Print, exactly as they appear, only the lines from the line that contains "Click the tcp://9.9.9.9 code example" through the end of the listing.

_ _ _ _ _ _ _

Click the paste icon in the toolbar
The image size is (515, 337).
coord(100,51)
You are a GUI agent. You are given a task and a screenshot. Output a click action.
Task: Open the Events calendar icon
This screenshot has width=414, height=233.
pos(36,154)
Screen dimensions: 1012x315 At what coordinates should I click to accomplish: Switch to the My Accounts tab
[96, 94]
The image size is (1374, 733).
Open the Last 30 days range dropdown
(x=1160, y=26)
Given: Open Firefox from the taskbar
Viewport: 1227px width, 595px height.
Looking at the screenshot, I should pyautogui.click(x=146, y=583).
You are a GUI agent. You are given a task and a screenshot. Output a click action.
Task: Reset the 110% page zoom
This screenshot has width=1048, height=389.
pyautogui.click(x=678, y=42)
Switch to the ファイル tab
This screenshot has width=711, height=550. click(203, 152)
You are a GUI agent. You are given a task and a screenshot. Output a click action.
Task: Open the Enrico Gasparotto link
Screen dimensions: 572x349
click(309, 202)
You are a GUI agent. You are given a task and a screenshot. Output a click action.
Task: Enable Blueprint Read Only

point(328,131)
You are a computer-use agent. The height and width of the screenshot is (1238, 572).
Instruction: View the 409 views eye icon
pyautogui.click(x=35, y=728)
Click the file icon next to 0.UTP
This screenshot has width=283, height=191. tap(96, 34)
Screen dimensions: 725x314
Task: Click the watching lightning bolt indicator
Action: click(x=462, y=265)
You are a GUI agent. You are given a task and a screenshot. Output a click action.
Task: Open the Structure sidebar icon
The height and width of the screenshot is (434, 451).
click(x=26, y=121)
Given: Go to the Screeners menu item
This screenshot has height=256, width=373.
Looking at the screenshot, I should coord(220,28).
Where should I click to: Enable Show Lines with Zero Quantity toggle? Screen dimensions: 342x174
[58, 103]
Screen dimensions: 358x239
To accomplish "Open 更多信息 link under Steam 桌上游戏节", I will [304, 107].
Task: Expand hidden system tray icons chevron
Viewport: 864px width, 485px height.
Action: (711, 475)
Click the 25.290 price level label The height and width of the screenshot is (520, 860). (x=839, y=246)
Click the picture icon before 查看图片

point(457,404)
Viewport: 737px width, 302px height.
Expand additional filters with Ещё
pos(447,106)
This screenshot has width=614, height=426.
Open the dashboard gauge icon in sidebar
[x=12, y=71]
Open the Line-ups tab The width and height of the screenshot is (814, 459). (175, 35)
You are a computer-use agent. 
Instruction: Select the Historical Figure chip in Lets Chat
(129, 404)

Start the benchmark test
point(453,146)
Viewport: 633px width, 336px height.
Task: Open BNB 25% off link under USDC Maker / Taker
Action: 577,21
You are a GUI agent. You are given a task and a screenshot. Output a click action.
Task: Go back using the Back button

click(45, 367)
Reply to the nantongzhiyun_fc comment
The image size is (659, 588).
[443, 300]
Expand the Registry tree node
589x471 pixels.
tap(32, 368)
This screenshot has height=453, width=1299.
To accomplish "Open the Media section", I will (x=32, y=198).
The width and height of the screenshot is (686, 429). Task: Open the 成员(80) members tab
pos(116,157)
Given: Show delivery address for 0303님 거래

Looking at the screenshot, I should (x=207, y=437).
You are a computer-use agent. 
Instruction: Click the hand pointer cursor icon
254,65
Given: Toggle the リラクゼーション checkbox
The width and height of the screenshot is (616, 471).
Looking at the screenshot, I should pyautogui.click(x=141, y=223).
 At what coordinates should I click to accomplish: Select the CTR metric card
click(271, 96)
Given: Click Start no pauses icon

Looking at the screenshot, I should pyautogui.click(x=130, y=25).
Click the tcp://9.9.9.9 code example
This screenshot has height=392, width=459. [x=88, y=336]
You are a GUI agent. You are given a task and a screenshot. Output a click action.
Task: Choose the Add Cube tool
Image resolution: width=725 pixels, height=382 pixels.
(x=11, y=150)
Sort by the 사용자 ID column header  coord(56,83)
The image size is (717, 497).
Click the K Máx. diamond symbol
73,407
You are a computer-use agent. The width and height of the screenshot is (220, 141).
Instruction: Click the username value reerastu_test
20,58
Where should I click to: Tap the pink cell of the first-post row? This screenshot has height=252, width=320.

_ _ _ _ _ _ _

Response for this exercise -
Click the tcp://9.9.9.9 code example
This screenshot has height=392, width=459. [x=88, y=336]
You are a GUI agent. You are given a task and a screenshot. Output a click action.
Task: Choose the Add Cube tool
Image resolution: width=725 pixels, height=382 pixels.
(x=11, y=150)
Sort by the 사용자 ID column header  coord(56,83)
The image size is (717, 497).
Click the K Máx. diamond symbol
73,407
You are a computer-use agent. The width and height of the screenshot is (220, 141).
Instruction: Click the username value reerastu_test
20,58
Where should I click to: Tap the pink cell of the first-post row? This screenshot has height=252, width=320.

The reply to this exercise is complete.